Alan avait été un des premiers adolescents mineur à obtenir un changement d’état-civil en Catalogne. Le harcèlement dont il a souffert au sein de son école a fini par rendre son existence insupportable au point que ce jeune homme décida d’y mettre un terme définitif.

On pourra s’étonner d’un tel geste dans un pays qui fut le premier État européen à reconnaître les droits des personnes transsexuelles.

Que l’on ne s’y trompe pas, si une loi facilitant le changement d’état civil des personnes trans est apparue comme une nécessité dans une grande partie de l’Europe, ces avancées ne changent pas pour autant le regard de la société à notre égard. C’est ainsi que, selon la FELGBT (organisation espagnole de défense des lesbiennes, gays, bisexuels et transexuels), 43% des jeunes LGBTI ont des pensées suicidaires.

Chez nous, si l’on en croit une étude du Comité Idaho, 85% des personnes transgenres ont déjà souffert de transphobie, 60% d’entre elles sont tombés dans un état dépressif, et 20% ont tenté de se suicider.

Les œillères des gouvernants

Puisque de toute façon, les personnes transgenres et transsexuelles sont par nature discriminées, exclues, dépressives et suicidaire, le gouvernement à donc décidé de ne rien faire pour améliorer une situation qui restera de toute manière désespérée.

La CNCDH (Commission nationale consultative des droits de l’homme) a bien rappelé dans un rapport demandé par Najat Vallaud-Belkacem et Christiane Taubira que les personnes transidentitaires subissent actuellement un traitement discriminatoire, alors même qu’elles ont droit à une égalité devant la loi, en insistant sur une durée excessive de la procédure mettant en péril notamment leur accès au logement, à l’emploi, et aux droits sociaux. Malheureusement, comme prévu, ce rapport a fini dans les poubelles des ministères concernés.

Durant cette longue période où le sexe d’origine s’efface devant celui revendiqué mais non reconnu, trouver un travail ou simplement le garder, louer un logement, ouvrir un compte bancaire, ou voter, constituent un véritable parcours du combattant que nos dirigeants préfèrent ignorer.

Les trans, la bonne conscience de la gauche

Mais rassurons nous car rien n’est perdu. Dans son immense sagesse, le législateur – au bout de trois longues années de réflexion – s’est enfin penché sur notre problème. En est ressortie une proposition de loi.

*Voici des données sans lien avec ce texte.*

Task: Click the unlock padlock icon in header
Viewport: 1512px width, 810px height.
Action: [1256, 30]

En la lisant attentivement, j’ai bien cru que ce texte avait été rédigé sur un coin de table à l’issu d’une soirée bien arrosée tant ce dernier ressemble à la mauvaise copie d’un étudiant en première année de droit.

Mettre, comme le propose ce texte, le changement d’état-civil des personnes transsexuelle entre les mains du procureur, cela ne revient jamais qu’à violer ouvertement l’article 99 du Code civil qui fait de la modification de l’état-civil la prérogative exclusive des magistrats du siège.

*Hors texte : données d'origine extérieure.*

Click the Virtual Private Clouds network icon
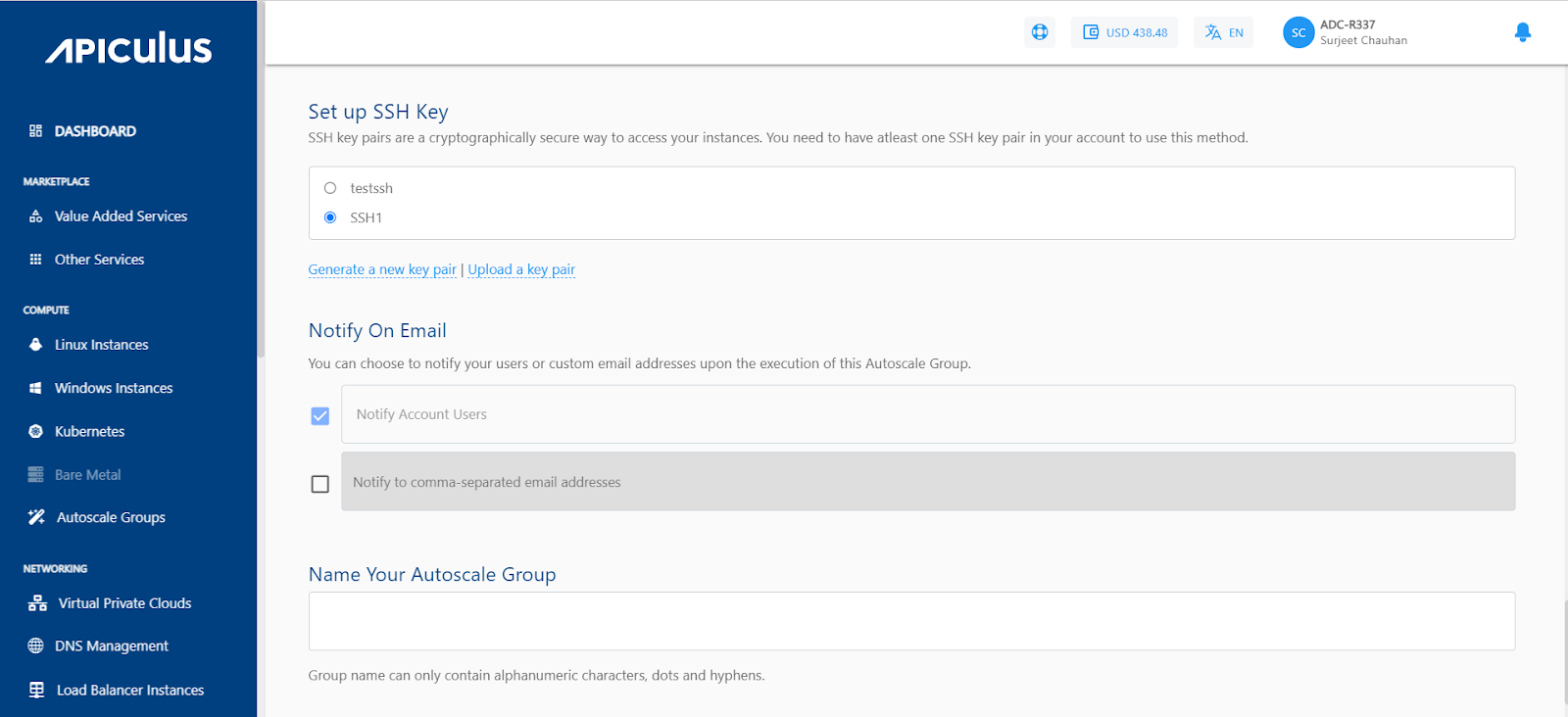 [37, 603]
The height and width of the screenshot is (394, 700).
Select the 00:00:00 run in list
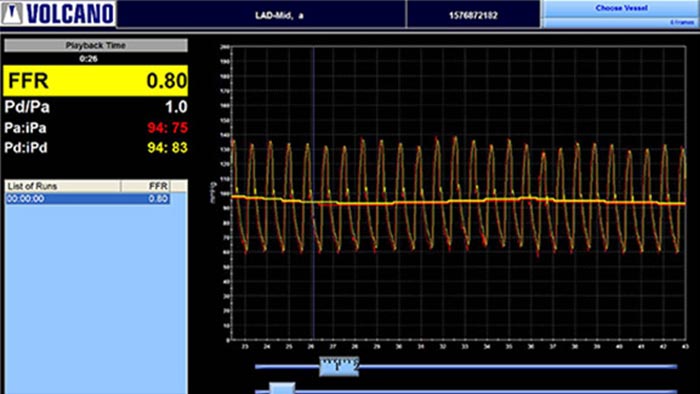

Autrement dit, cette proposition, de loi ne pourra que finir dans le cul de basse fosse du Conseil d’État….

En fait, la chose est sans importance puisque qu’à l’aune du texte déposé en 2011 par la députée Michèle Delaunay, cette proposition de loi ne sera jamais soumise au vote. Finissant dans la poussière des archives du Parlement, elle ne servira jamais qu’à donner bonne conscience à une gauche vis à vis d’engagements électoraux qu’elle n’a jamais eu l’intention de respecter.

Un sacrilège, sérieusement ?

En plein débat aussi inutile que stérile sur la nationalité, il ne serait pas inutile de s’interroger sur le droit des trans à la citoyenneté ?

La citoyenneté c’est l’affirmation des “droits civils” désignant l’ensemble des droits et des devoirs attachées à la personne. Et parmi ces droits figure le droit au respect de la vie privée.

Le respect de la vie privée, c’est d’ailleurs le motif de la condamnation de la France par la Cour Européenne des Droits de l’Homme en 1992 concernant le droit des trans à changer d’état-civil, droit que la Cour de Cassation leur refusait obstinément. Comme l’a écrit Michel Jeol, premier avocat général à l’époque : “Qu’un homme ou une femme rejette le sexe dans lequel il est né avec une détermination pouvant le conduire au suicide […] voilà qui peut paraître extravagant, sinon choquant, voire sacrilège.”

C’est donc au nom de cette morale quasi religieuse et donc bien peu républicaine puisque le terme “sacrilège” est ici utilisé que, même après cette condamnation par la CEDH, la Cour de Cassation a imposé des conditions de changement d’état-civil drastiques. Elle a fait des opérations de réassignation un impératif absolu et exigé des expertises aussi coûteuses qu’humiliantes, le tout ayant pour conséquence une longueur de procédure de plusieurs années violant ouvertement ce droit au respect de la vie privée.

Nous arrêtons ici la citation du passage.